On May 8, 2020, the FDA accelerated the approval of a new kinase inhibitor, selpercatinib (Retevmo; Loxo Oncology) capsules, for the treatment of 3 types of cancer—metastatic non–small-cell lung cancer (NSCLC), metastatic medullary thyroid cancer, and other types of thyroid cancer—that are associated with RET gene mutations or fusions, as determined by an FDA-approved test. Selpercatinib is the first therapy approved specifically for the treatment of patients with cancer that is linked to RET mutations or fusions.
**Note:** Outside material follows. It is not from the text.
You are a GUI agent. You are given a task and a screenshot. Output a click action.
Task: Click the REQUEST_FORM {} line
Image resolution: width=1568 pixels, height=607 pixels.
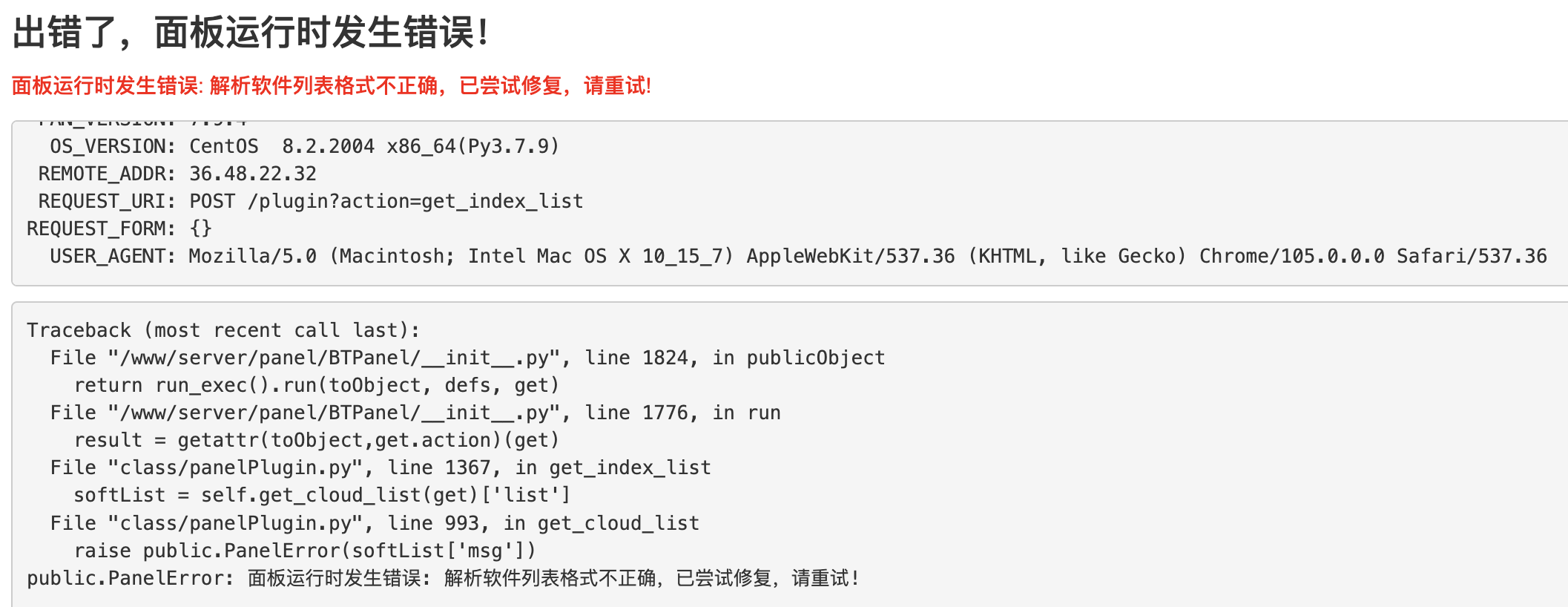(x=119, y=229)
The FDA granted selpercatinib breakthrough therapy and orphan drug designations.
“Innovations in gene-specific therapies continue to advance the practice of medicine at a rapid pace and offer options to patients who previously had few,” said Richard Pazdur, MD, Director of the FDA’s Oncology Center of Excellence. “The FDA is committed to reviewing treatments like Retevmo that are targeted to specific subsets of patients with cancer.”
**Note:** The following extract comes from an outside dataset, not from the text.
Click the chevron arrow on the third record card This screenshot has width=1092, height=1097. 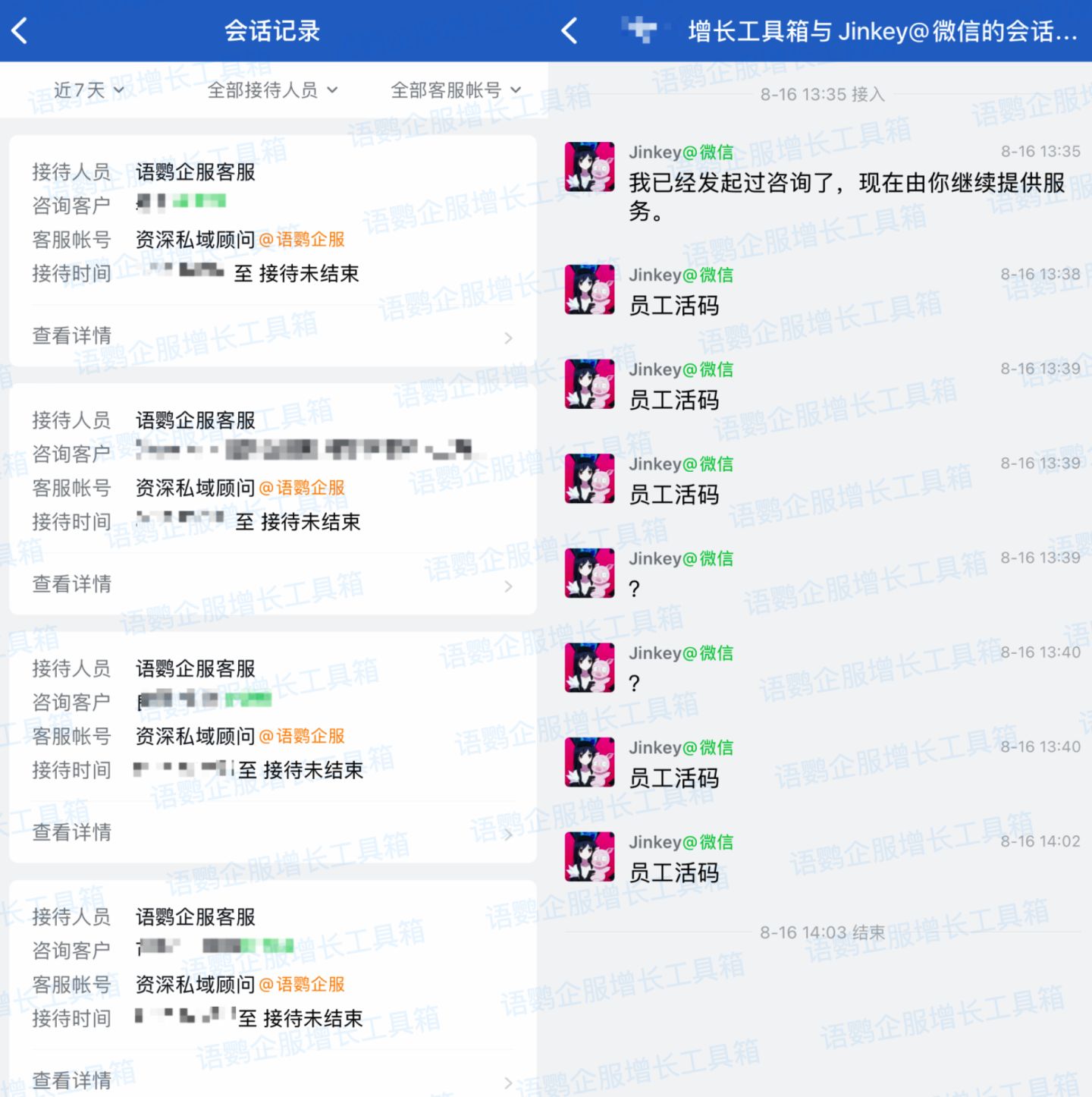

Specifically, selpercatinib is indicated for the treatment of (1) metastatic NSCLC with RET fusions in adults, (2) advanced or metastatic medullary thyroid cancer with RET mutations in patients aged ≥12 years who require systemic therapy, and (3) advanced thyroid cancer with RET gene fusion in patients aged ≥12 years who require systemic therapy and cannot use, or their cancer has stopped responding to, radioactive iodine therapy.
The FDA approved selpercatinib based on a clinical trial of patients who had 1 of the 3 types of tumors associated with RET mutations or fusions. All patients received 160 mg of selpercatinib twice daily until disease progression or unacceptable toxicity. The major efficacy outcome measures were overall response rate (ORR) and duration of response.
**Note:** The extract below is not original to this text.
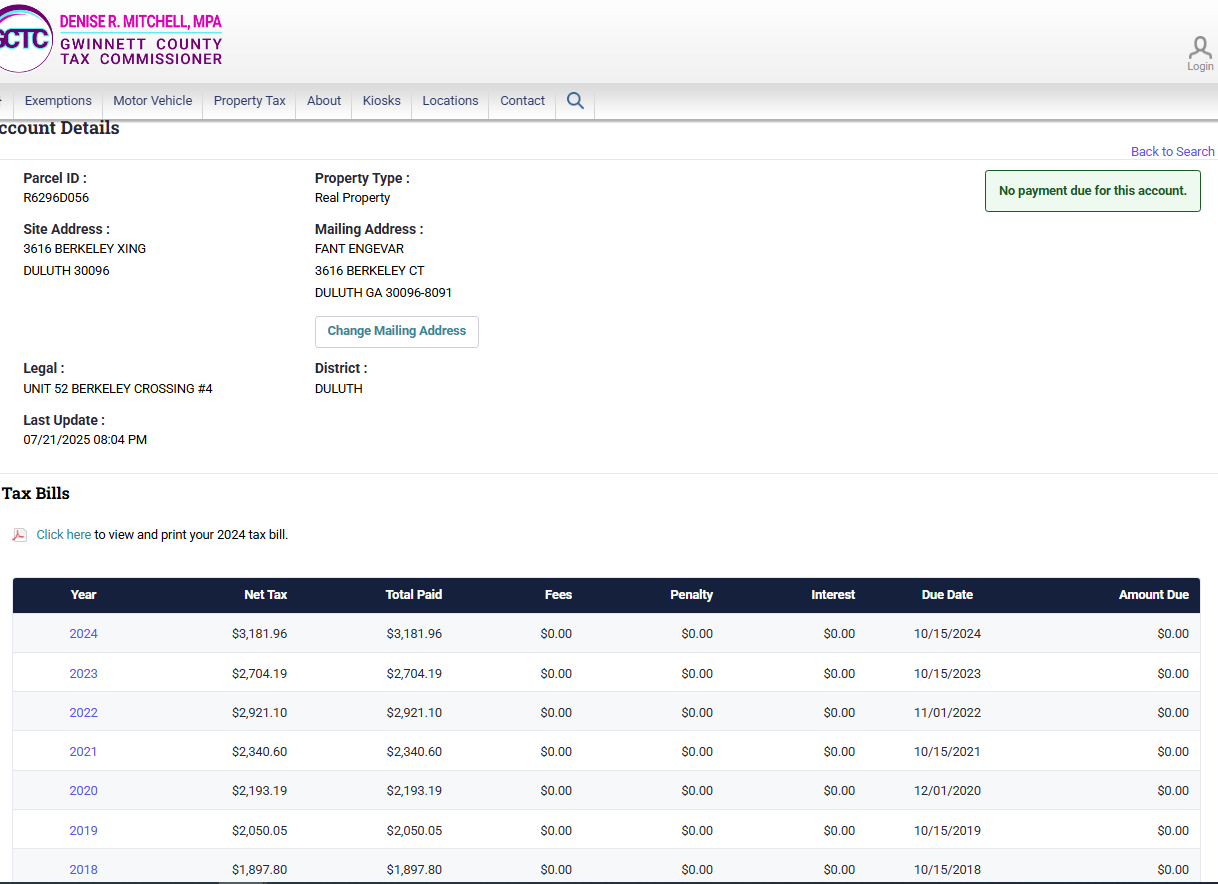Screen dimensions: 1218x884
Task: Open the Motor Vehicle menu
Action: (152, 101)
The efficacy of selpercatinib for NSCLC was evaluated in 105 adults with NSCLC and RET fusion who had previously received platinum chemotherapy. The ORR was 64% in these patients, and the response lasted ≥6 months in 81% of the patients whose tumor responded to treatment. The efficacy in NSCLC and RET fusion was also evaluated in 39 treatment-naïve patients, resulting in an ORR of 84%; and in 58% of the patients whose cancer responded to treatment, the response lasted ≥6 months.
In addition, the study included 143 patients aged ≥12 years with advanced or metastatic medullary thyroid cancer and RET mutations, including 55 patients who had received previous chemotherapy with cabozantinib, vandetanib, or both, as well as 88 treatment-naïve patients. The ORR for the patients who had received previous therapy was 69%, and the response lasted ≥6 months in 76% of the patients who had a response to treatment. Among the 88 treatment-naïve patients, the ORR was 73%, and the response lasted ≥6 months in 61% of the patients whose cancer responded to treatment.
The study also evaluated the efficacy of selpercatinib in 19 patients aged ≥12 years with thyroid cancer and RET fusion whose disease was refractory to radioactive iodine and who had previously received another systemic treatment, as well as 8 treatment-naïve patients with this cancer. The ORR was 79% among the 19 patients who had received previous therapy, with 87% of responses lasting ≥6 months. Of the 8 treatment-naïve patients, the ORR was 100%, with 75% of responses lasting ≥6 months.
The most common side effects with selpercatinib were increased AST, ALT, and blood glucose levels; decreased white blood cell count, albumin, and calcium levels; dry mouth; diarrhea; increased creatinine, alkaline phosphatase, and hypertension; fatigue; swelling in the body or limbs; low platelet count; increased cholesterol; rash; constipation; and decreased sodium levels.
The serious side effects with selpercatinib include hepatotoxicity, elevated blood pressure, QT prolongation, bleeding, and allergic reactions. Selpercatinib should be withheld, dose reduced, or discontinued permanently in patients with hepatotoxicity.